▸ **AUSGANGSTEXT**
§ §
# Probleme mit Gentoo

## Falmer

Hallo Leute,

ich habe in der letzten Zeit immer mal wieder Probleme mit meiner Gentoo-Installation.

Heute z.B. habe ich den Rechner gestartet und hatte an der Konsole nicht mal mehr eine Tastatur. Okay, die Tastatur ist per USB angeschlossen - aber das sollte ja kein Problem mehr sein.

Die Lösung war dann eine zum Glück noch vorhandene PS/2-Tastatur, mit deren Hilfe ich den gestern erstellten Kernel 3.3.0 neu übersetzt habe - diesmal mit fest einkompilierten USB-Treibern.

So weit, so gut. Aber nach dem Start von X war wieder keinerlei Eingabegerät mehr da   :Sad:  .

Nach einem Reset habe ich dann das gestern installierte Paket kmod entfernt und die module-init-tools wieder installiert. Zusätzlich noch den neuen X-Server mit Treibern installiert (wobei mir die neue Abhängigkeit mit mtdev aufgefallen ist - wozu brauche ich den Unfug, wenn ich nix zum 'draufrumtatschen' habe?). Ein weiterer Neustart zeigte dann, daß ich richtig geraten hatte und jetzt funktioniert alles wieder. Es ist auf Dauer einfach nervig, immer mal wieder in solche Probleme zu stolpern. Und ... ja, ich habe ein 'unstable' System, bin also Probleme gewöhnt.

Es wäre schön, wenn es ein entsprechendes Vorwarnsystem gäbe, über das Warnungen verbreitet würden bei eventuell problematischen Paketen (so wie zuletzt bei udev). Sollte es das geben, kann mir ja vielleicht jemand einen Hinweis geben.

Mein Eindruck ist, daß auch Gentoo langsam zumüllt mit Abhängigkeiten, die nicht mehr zu überblicken sind und - viel wichtiger - auch wenn sie nicht mehr gebraucht werden, nicht entfernt werden. Das ist sehr schade, da ich gehofft hatte ein jederzeit sauberes System haben zu können.
§ §
▸ **DATENAUSZUG**
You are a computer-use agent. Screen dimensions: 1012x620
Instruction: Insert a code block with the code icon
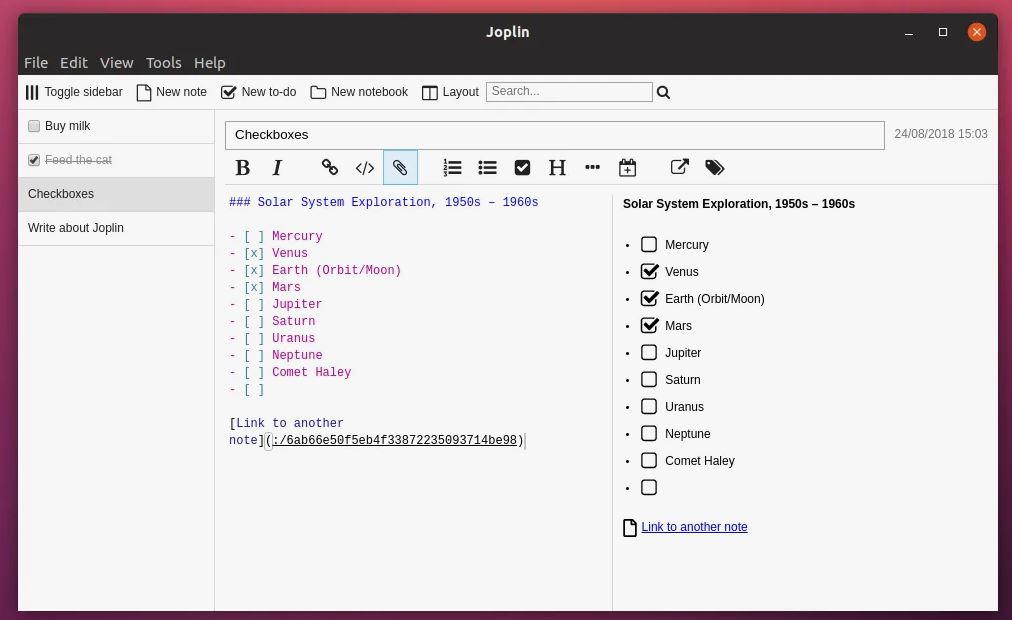(x=365, y=168)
§ §
▸ **DEINE AUFGABE**
Setze den Forenbeitrag über die Probleme mit Gentoo im Anschluss an seinen letzten Satz fort.

▸ **AUSGABE**
Das ist jetzt erstmal genug gemeckert. Vielleicht hat ja jemand was dazu zu sagen - wäre gut.

Grüße

Falmer

----------

## Dorsai!

Also, erstmal hast du ja selber schon gesagt du fährst unstable...

Ich auch und mir sind die letzten Monate auch immer wieder ein paar Sachen aufgefallen... meistens war das schnell erledigt, aber ich kann mir schon vorstellen, dass es nervt wenn sowas im ungünstigen Moment kommt.

Darum halte ich Updates auch meistens in Arbeitsintensiven (oder Enterntainmentintensiven) Zeiten zurück.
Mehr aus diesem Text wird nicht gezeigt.